CUIABÁ, MT (FOLHAPRESS) - O presidente Jair Bolsonaro (sem partido) voltou a criticar a vacinação do estado de São Paulo com o imunizante Coronavac. Em entrevista à Rádio Capital Notícia Cuiabá, afirmou, de forma equivocada e sem comprovação científica, que "quem tomou Coronavac está morrendo".

“Olha o que está acontecendo com a Coronavac, ninguém tem coragem de falar. Gente que tomou as duas doses, foi infectada e está morrendo. Por que ela está morrendo? Porque acreditou nas palavras do governador de São Paulo que disse que quem tomasse as duas doses da Coronavac e for infectado jamais morrerá e a pessoa fica em casa, achando que tomou as duas doses e não vai morrer, e acaba morrendo", disse o presidente nesta terça-feira (17).

A declaração do presidente, contudo, não tem base científica. A Coronavac não tem 100% de eficácia contra a Covid-19, assim como acontece com qualquer outra vacina ou tratamento de saúde.

Em geral, sua proteção é maior para impedir quadros graves, hospitalizações e mortes, mas a proteção pode ser consideravelmente menor para a transmissão ou infecção assintomática.

Assim, mesmo indivíduos vacinados podem contrair o vírus, adoecer e morrer, embora em frequência muito menor do que os não vacinados.

Indivíduos mais velhos correm risco maior, já que possuem um sistema imune naturalmente enfraquecido, devido à chamada imunoscenecência.

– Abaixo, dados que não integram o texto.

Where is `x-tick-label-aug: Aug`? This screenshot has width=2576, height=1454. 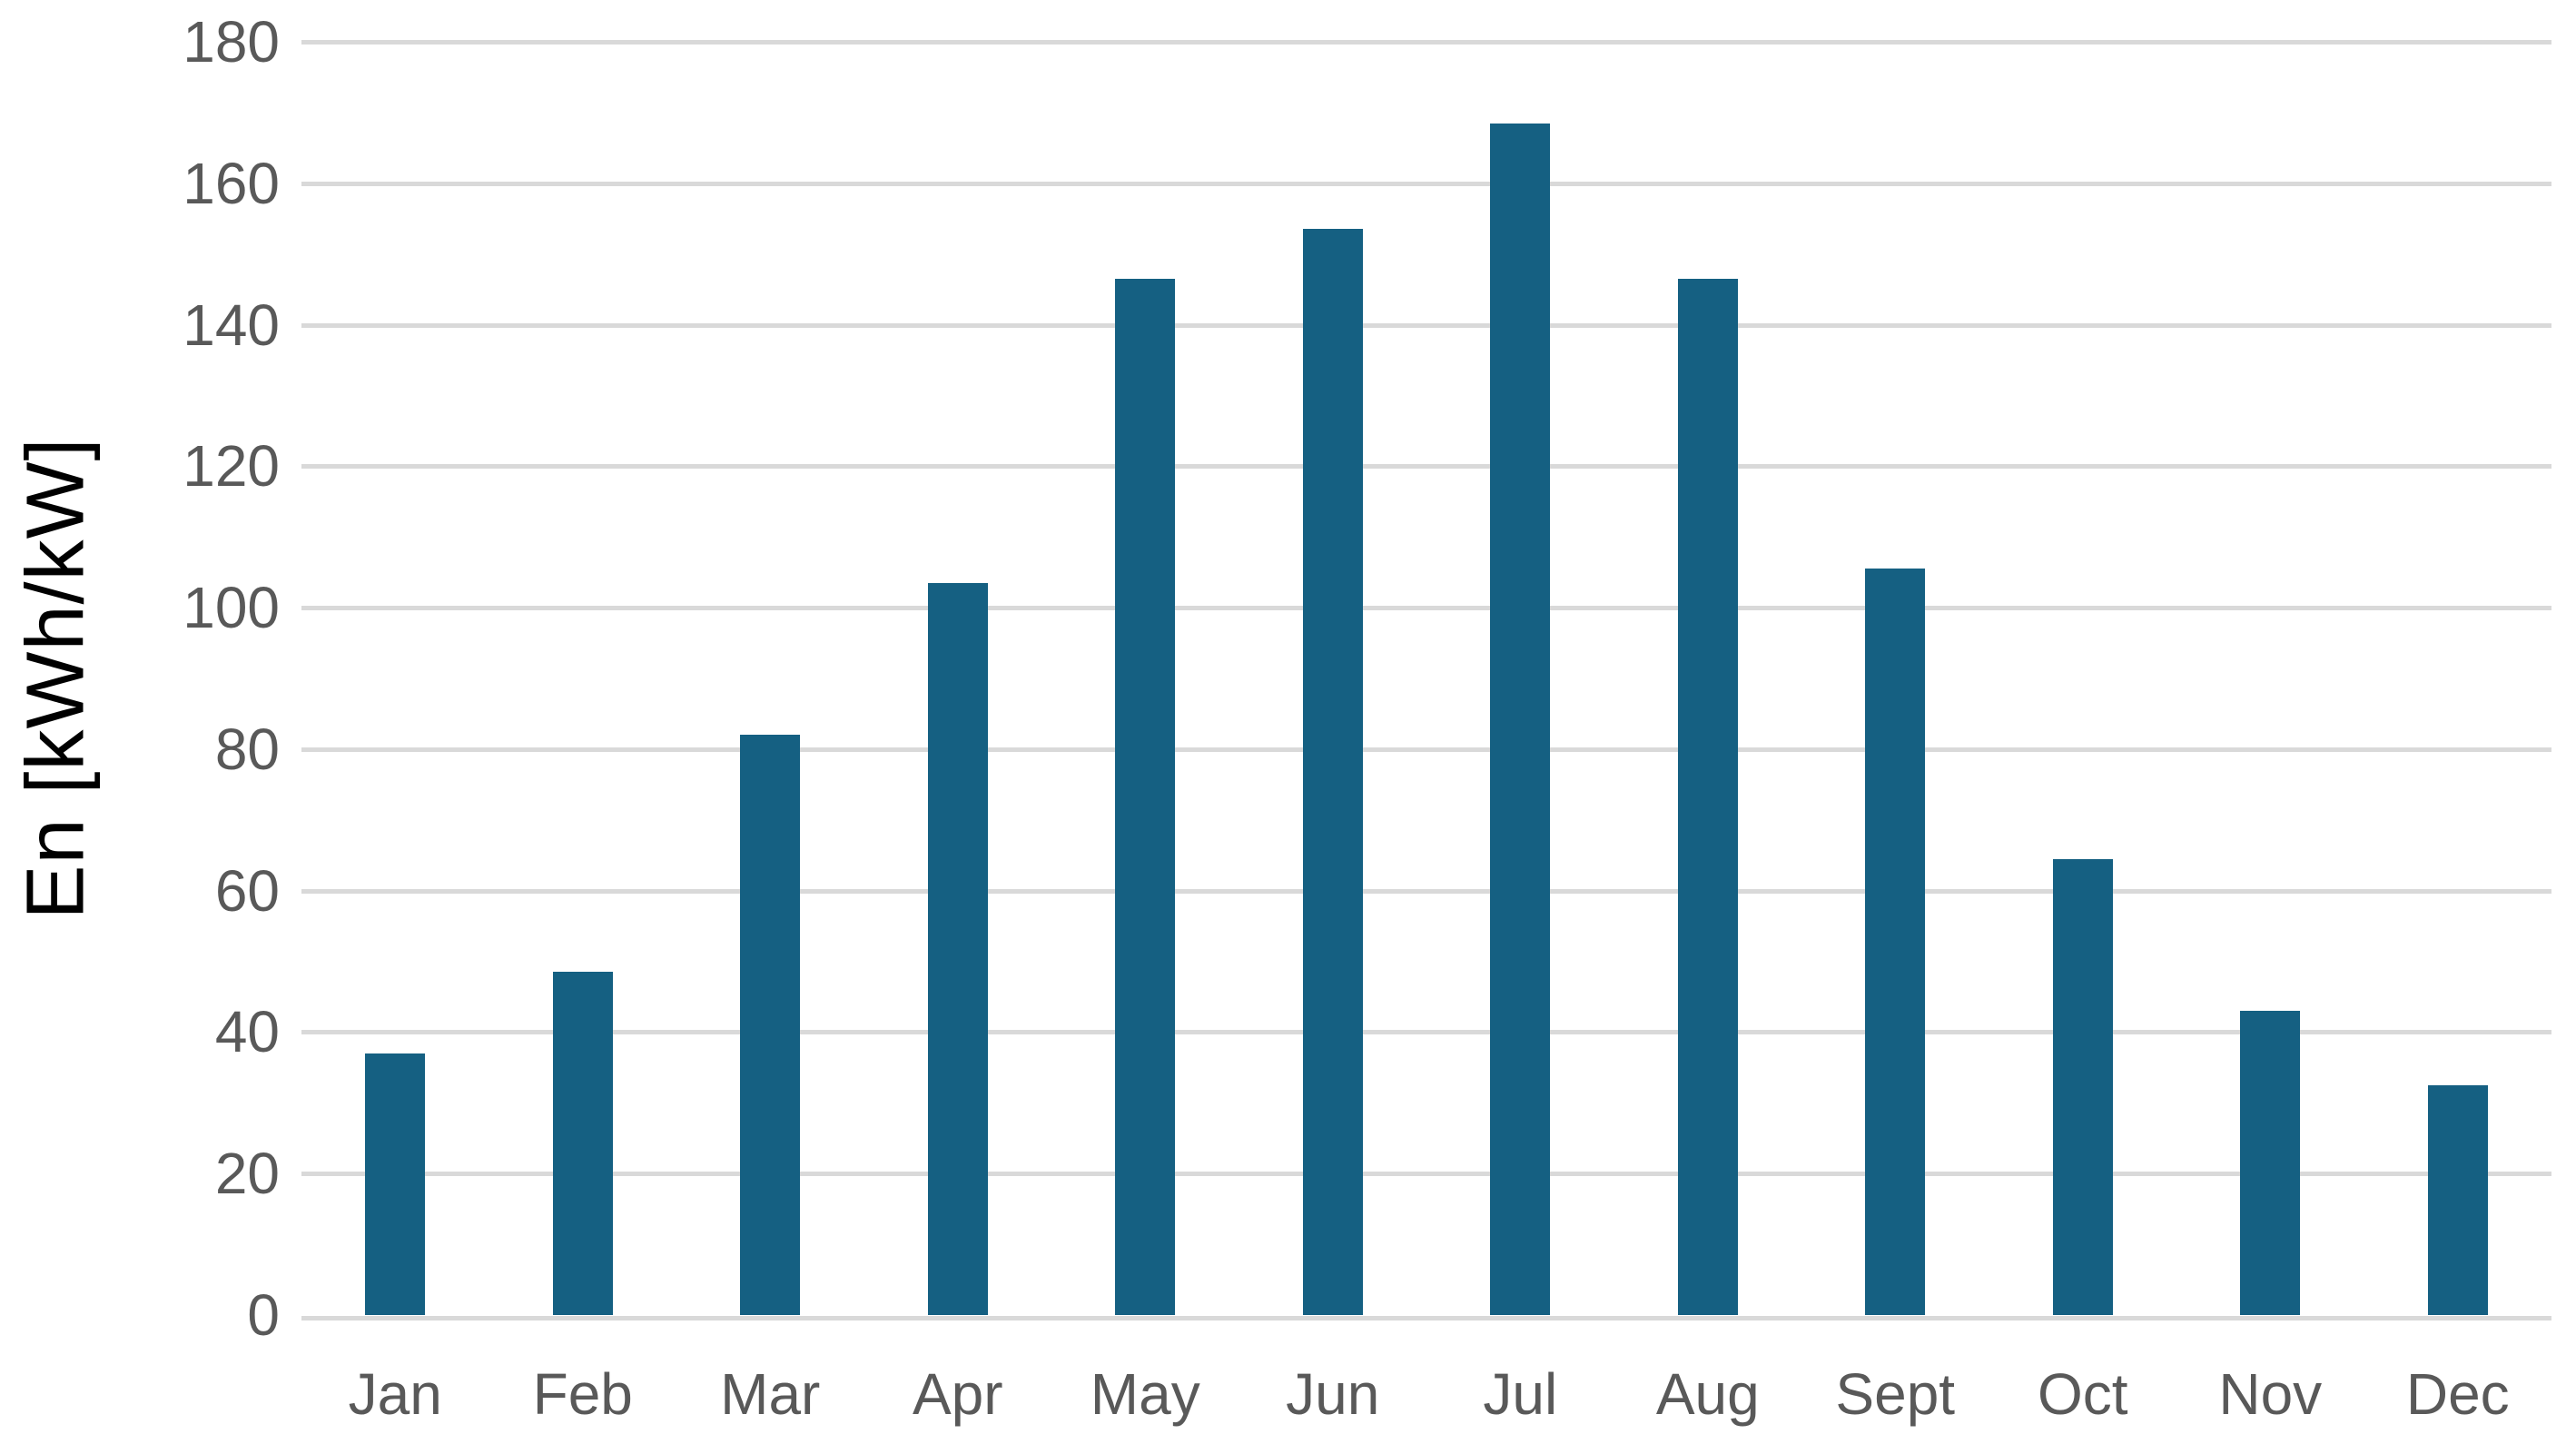
x-tick-label-aug: Aug is located at coordinates (1708, 1394).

Outro ponto a ser considerado é a alta taxa de contágio do vírus em determinada região ou a circulação de variantes capazes de fugir ligeiramente do sistema imune, como a delta. Como o Brasil ainda tem uma parcela baixa da população totalmente imunizada e circulação alta do vírus, inevitavelmente mais pessoas se contaminam e morrem, mesmo entre as vacinadas.

O presidente também se defendeu de afirmações de que o governo decidiu tardiamente pela compra de vacinas para o enfrentamento à pandemia. Segundo ele, os imunizantes só foram comprados após estarem disponíveis e com aprovação da Anvisa.

“Quanto às vacinas, o nosso governo tomou todas as providências. Não existia vacina para comprar ano passado, bem como no início do ano não tinha vacina disponível para todo mundo. Tirando os quatro países que produzem vacina, o Brasil está mais à frente. Eu sempre fui contra comprar vacina sem a certificação da Anvisa", disse.

Na mesma entrevista o presidente também voltou a defender o chamado tratamento precoce. Por sua atuação em favor dele, está sendo acusado de charlatanismo e curandeirismo. Esses medicamentos também não têm recomendação da Anvisa para o uso para tratamento da Covid.

“Quando eu falo em tratamento precoce, a grande maioria tomou ivermectina e hidroxicloroquina. Tem outro produto, lógico que não tem comprovação cientifica, a proxalutamida. Busquei uma maneira de atender o povo, junto com médicos. Então, não é que eu sou um charlatão, curandeiro, nem inventei nada. Eu dei uma alternativa”, disse.

Ao contrário de outros medicamentos que Bolsonaro prescreve sem qualquer base científica para lidar com a doença, como a cloroquina e a ivermectina, a proxalutamida ainda não foi descartada como ineficaz nesta pandemia.

Seu uso não teve ainda nenhum estudo publicado em uma revista científica de prestígio. A prática estabeleceu que todo resultado de pesquisa apresentado por cientistas seja revisado por outros especialistas. A rechecagem dos dados feita por pares dá mais solidez ao trabalho.